Many of us have seen our work transformed in unimagined ways by the power and breadth of the information and communications revolution that we are all a part of.

[Cholera collage]
(Use "back" to return to the text.)

My own research on the environmental factors that converge to cause cholera has traveled many miles from the early days of the IBM 650 - to the sequencing of the organism that causes cholera, to handling vast amounts of climate data gathered by satellites, to easy communication with colleagues around the world, particularly those working in countries where cholera is still a deadly scourge.

The changes born of the information age have helped to change the way infectious diseases are understood, and opened new prospects for ameliorating their deadly consequences.

Today, I intend to take us a step forward to the frontiers of knowledge. I'll describe the National Science Foundation's vision of cyberinfrastructure for the future, and then provide some examples to illustrate why the time is ripe for action.

The first wave of the information and communications technology revolution has reshaped the once familiar landscape of the economy and has forced us to clear new paths in research, education, and business. It has swept across every field of research, and changed forever our scientific and educational horizons. New frontiers of knowledge, unimagined only a few years ago, are now open to us.
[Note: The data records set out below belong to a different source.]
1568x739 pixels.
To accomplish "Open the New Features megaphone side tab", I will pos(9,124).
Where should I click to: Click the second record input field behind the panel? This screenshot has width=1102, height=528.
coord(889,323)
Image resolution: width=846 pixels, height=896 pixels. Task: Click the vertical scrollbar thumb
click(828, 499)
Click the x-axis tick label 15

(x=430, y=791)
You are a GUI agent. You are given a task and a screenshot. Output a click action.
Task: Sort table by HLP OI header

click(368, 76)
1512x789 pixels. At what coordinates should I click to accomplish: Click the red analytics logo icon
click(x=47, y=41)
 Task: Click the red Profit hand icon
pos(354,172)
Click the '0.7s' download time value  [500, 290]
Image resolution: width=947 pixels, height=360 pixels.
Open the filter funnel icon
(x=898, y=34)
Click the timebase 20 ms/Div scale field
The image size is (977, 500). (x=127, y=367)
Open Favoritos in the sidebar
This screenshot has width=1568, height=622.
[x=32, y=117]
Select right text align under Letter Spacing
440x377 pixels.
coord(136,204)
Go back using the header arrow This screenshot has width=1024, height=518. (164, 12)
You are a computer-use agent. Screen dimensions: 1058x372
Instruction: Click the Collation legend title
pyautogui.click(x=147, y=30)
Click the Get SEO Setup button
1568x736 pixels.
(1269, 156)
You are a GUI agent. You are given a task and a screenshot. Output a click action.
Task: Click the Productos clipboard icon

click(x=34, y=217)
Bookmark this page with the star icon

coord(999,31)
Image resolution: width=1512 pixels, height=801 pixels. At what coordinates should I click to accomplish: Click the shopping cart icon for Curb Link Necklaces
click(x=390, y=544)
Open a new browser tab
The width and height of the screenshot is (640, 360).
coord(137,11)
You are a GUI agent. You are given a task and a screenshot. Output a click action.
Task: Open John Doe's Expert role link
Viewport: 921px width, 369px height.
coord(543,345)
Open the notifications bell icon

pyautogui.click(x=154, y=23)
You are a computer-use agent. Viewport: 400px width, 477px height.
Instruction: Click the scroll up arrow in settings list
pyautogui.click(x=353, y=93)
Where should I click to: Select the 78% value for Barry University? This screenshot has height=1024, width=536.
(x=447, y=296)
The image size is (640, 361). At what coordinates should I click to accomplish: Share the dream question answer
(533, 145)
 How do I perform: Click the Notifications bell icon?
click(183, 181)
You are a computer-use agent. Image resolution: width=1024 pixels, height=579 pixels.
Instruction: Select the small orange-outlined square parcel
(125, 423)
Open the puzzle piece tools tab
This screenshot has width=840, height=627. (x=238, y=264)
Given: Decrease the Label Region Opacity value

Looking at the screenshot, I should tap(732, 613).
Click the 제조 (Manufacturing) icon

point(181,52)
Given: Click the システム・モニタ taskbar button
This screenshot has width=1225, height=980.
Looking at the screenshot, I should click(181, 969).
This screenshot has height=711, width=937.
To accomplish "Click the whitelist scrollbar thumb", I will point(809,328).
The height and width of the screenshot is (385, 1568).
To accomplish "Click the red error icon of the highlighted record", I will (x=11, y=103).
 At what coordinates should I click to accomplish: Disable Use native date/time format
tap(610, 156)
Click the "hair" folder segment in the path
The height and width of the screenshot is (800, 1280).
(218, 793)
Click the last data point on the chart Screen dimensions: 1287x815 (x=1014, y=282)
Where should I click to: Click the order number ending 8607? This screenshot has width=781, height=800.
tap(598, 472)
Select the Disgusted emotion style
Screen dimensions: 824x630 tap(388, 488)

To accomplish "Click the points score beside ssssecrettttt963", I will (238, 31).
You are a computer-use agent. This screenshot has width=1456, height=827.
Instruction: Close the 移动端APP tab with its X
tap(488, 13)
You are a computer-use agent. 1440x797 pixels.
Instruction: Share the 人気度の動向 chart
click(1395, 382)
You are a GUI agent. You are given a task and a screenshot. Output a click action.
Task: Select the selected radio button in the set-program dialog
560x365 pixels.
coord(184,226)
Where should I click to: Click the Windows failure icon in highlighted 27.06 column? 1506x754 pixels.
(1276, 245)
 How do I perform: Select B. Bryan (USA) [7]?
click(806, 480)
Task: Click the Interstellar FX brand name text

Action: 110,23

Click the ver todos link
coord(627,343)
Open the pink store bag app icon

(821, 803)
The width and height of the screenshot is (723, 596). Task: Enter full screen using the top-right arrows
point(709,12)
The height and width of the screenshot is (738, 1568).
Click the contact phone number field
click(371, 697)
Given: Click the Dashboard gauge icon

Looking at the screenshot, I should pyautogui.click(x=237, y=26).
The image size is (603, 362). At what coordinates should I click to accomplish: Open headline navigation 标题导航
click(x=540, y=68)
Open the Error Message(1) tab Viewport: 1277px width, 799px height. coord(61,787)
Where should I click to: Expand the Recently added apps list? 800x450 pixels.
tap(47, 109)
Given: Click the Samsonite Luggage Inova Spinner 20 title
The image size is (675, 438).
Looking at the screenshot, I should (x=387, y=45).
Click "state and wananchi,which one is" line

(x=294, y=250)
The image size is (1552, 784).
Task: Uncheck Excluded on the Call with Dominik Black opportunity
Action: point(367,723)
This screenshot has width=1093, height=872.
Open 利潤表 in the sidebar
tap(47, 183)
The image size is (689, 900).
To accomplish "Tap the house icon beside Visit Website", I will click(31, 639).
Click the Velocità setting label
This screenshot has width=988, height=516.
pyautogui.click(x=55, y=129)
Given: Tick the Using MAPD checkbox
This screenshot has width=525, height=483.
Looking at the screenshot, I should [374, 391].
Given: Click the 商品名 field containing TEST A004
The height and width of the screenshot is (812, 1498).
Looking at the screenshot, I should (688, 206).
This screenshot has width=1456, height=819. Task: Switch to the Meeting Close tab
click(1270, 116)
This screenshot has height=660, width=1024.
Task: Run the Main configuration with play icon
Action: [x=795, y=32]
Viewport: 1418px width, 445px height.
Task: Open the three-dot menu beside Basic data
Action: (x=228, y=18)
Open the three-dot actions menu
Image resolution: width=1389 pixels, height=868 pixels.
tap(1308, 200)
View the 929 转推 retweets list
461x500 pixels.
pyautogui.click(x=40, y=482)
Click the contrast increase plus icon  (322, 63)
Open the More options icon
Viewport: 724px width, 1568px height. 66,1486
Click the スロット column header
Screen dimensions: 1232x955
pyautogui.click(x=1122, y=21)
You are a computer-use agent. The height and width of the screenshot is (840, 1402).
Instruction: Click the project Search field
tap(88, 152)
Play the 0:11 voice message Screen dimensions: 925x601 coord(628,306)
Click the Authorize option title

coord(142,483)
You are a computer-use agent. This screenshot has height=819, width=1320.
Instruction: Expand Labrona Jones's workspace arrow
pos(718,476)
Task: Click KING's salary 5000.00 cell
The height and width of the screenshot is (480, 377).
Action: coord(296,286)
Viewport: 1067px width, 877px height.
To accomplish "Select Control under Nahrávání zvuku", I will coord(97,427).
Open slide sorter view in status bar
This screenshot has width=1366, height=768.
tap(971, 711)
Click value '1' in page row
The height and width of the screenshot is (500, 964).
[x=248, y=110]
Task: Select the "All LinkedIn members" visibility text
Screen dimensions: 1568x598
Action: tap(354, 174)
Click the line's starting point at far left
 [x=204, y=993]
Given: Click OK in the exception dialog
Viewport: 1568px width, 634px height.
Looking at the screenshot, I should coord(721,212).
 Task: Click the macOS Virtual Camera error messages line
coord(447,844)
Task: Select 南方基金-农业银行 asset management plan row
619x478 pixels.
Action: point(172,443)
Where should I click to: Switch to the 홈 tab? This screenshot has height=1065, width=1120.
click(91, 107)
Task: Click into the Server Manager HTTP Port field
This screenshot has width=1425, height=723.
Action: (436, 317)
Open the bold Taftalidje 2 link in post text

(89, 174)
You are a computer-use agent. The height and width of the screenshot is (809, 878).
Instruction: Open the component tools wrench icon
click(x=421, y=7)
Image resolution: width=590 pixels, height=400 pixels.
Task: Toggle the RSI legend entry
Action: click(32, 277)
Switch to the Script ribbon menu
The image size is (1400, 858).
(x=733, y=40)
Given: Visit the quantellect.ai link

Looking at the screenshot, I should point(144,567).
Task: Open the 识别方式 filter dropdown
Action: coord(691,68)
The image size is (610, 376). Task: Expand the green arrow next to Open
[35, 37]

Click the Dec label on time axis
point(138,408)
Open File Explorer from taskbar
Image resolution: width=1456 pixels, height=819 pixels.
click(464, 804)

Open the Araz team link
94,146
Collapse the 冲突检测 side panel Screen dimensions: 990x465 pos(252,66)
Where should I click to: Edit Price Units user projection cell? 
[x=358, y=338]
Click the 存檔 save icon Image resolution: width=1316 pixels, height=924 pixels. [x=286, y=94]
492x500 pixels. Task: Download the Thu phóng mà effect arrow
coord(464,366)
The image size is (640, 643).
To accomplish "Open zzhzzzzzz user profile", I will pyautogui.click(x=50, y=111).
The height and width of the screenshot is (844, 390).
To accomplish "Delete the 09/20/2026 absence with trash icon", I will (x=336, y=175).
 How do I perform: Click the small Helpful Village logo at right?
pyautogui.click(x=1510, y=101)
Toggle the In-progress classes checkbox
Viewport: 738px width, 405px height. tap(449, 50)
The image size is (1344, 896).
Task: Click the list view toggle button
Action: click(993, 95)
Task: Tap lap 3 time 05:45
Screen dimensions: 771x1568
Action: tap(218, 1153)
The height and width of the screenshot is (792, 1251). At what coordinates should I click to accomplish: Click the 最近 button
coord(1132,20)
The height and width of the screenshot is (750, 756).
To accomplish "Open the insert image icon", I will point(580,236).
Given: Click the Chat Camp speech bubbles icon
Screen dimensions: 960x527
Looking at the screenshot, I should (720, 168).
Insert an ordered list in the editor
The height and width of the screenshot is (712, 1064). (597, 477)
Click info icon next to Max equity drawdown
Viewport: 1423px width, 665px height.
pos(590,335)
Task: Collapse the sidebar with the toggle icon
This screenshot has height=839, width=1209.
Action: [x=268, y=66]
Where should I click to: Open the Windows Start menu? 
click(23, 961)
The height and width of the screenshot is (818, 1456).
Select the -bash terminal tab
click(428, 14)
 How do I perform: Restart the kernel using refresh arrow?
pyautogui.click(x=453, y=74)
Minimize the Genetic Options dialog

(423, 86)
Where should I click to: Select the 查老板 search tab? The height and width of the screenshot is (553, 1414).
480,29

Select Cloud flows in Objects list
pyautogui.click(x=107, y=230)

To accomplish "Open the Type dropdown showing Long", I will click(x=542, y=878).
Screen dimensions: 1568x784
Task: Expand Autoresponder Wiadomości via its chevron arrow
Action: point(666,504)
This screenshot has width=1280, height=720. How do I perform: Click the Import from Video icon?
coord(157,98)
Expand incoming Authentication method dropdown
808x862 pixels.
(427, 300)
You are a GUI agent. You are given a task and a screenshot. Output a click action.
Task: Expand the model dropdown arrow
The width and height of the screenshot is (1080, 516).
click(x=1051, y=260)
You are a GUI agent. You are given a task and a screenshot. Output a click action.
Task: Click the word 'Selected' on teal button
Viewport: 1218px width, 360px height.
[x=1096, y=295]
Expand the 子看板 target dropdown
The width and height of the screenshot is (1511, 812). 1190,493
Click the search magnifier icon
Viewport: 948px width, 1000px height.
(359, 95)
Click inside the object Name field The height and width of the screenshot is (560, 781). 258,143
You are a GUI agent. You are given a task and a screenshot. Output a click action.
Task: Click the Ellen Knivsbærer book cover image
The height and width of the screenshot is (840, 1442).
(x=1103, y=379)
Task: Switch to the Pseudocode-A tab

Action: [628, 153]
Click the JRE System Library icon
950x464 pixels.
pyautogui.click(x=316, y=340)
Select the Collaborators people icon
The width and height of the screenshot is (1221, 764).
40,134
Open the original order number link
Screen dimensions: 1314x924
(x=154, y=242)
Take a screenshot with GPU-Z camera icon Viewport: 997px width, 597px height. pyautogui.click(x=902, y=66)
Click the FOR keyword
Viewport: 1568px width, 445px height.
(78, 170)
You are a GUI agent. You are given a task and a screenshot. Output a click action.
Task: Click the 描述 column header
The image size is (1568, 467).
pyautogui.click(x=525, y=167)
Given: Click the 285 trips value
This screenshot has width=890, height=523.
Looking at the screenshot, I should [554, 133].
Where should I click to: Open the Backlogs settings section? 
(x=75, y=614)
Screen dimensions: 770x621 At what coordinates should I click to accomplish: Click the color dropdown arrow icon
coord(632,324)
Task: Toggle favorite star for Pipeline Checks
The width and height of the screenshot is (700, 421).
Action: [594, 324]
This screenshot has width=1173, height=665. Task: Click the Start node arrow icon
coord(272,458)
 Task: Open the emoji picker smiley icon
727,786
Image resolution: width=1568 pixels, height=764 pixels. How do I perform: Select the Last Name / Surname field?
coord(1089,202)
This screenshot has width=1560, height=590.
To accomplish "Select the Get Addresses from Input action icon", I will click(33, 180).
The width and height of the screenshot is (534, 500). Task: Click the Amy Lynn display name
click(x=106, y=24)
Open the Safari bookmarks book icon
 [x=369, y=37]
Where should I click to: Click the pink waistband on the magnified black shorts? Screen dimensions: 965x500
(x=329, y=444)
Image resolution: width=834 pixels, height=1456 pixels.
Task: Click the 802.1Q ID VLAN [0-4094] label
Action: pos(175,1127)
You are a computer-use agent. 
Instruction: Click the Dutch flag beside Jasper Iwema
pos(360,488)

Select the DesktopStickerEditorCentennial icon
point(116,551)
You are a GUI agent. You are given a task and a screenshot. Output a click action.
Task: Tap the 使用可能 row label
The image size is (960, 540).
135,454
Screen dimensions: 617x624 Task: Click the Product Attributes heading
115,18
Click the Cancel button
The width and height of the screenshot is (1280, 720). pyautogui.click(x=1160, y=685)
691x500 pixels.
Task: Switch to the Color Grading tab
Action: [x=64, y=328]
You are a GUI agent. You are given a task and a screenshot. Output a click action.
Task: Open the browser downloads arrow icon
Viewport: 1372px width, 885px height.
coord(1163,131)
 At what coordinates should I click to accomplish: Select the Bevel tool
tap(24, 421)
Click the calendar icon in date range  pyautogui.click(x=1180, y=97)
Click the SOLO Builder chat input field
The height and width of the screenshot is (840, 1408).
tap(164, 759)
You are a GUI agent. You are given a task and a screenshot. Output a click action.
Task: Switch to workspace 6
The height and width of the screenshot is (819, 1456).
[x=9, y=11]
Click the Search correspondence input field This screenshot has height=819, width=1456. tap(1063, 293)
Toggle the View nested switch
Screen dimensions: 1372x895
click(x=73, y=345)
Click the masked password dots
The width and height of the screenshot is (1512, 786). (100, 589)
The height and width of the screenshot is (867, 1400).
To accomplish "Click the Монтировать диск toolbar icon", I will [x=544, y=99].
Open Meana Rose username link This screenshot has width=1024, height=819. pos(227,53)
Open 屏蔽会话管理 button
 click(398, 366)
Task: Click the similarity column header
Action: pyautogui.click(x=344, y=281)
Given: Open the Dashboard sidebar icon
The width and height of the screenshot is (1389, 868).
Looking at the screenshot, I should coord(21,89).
I believe we stand on the threshold of a new age of scientific exploration, one that will give us a deeper understanding of our planet and allow us to improve the quality of people's lives worldwide.

A great challenge today is to sustain the momentum of discovery and realize the progress that our new tools promise.

Science and technology have always been a powerful force for human progress. In the 21st century, more than ever before in history, we have the opportunity to advance global prosperity as we expand the frontiers of knowledge and make possible ever greater achievements. The conference title, "From Terabytes to Insights," points to this journey into new territory.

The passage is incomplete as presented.